**Extracted records:**
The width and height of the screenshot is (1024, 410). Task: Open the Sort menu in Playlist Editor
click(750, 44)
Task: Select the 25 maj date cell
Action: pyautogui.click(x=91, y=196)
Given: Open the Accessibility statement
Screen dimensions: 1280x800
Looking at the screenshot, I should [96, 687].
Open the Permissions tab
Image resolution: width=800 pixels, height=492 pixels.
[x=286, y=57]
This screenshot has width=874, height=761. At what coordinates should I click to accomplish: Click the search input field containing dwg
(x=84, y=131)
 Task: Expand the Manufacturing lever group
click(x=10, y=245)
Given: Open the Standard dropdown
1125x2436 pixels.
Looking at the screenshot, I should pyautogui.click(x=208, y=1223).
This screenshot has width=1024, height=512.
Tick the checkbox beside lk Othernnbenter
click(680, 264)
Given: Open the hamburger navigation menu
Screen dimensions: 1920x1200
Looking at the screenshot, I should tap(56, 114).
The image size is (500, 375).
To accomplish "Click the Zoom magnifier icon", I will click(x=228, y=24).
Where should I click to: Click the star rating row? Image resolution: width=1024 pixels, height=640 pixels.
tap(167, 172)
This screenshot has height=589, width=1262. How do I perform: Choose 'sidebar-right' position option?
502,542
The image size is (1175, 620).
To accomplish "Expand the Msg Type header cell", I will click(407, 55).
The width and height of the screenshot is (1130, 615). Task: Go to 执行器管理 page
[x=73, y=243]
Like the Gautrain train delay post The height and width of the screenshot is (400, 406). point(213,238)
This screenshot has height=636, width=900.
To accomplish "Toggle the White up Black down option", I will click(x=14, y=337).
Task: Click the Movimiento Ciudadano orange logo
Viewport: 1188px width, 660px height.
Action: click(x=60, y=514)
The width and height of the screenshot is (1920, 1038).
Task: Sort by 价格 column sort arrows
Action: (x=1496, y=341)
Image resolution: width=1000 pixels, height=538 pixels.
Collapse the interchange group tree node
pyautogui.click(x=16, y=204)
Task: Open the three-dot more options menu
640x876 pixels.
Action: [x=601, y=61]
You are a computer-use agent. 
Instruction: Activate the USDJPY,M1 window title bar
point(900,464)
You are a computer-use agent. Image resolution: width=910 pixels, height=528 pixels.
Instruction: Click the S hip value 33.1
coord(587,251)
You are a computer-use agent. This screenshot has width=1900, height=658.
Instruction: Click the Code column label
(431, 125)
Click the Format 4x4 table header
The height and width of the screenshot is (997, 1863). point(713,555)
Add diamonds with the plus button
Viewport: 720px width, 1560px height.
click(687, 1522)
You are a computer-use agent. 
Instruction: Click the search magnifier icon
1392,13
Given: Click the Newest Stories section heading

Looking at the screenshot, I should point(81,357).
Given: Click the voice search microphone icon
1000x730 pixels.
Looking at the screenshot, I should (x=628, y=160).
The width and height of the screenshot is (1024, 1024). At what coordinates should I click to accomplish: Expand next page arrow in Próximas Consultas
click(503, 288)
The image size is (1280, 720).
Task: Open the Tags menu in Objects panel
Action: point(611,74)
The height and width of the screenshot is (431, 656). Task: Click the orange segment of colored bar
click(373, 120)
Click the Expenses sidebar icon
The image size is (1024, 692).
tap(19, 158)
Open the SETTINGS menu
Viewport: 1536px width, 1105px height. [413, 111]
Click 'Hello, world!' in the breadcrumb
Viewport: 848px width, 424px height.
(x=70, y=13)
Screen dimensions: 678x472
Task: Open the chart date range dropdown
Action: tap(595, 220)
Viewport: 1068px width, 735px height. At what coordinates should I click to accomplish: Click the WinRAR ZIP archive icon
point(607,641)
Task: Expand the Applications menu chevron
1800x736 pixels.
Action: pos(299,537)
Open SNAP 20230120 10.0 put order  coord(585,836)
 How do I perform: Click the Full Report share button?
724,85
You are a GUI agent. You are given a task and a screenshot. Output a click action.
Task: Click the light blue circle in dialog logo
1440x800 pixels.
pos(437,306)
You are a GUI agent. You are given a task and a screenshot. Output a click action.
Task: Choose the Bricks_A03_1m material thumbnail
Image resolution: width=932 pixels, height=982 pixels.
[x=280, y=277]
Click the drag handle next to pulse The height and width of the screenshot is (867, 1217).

**About this task:**
Emit, unaltered, the lines from the top of the listing down through the line that holds "Given: Open the hamburger navigation menu"; emit nothing else.

**Problem solution:**
The width and height of the screenshot is (1024, 410). Task: Open the Sort menu in Playlist Editor
click(750, 44)
Task: Select the 25 maj date cell
Action: pyautogui.click(x=91, y=196)
Given: Open the Accessibility statement
Screen dimensions: 1280x800
Looking at the screenshot, I should [96, 687].
Open the Permissions tab
Image resolution: width=800 pixels, height=492 pixels.
[x=286, y=57]
This screenshot has width=874, height=761. At what coordinates should I click to accomplish: Click the search input field containing dwg
(x=84, y=131)
 Task: Expand the Manufacturing lever group
click(x=10, y=245)
Given: Open the Standard dropdown
1125x2436 pixels.
Looking at the screenshot, I should pyautogui.click(x=208, y=1223).
This screenshot has width=1024, height=512.
Tick the checkbox beside lk Othernnbenter
click(680, 264)
Given: Open the hamburger navigation menu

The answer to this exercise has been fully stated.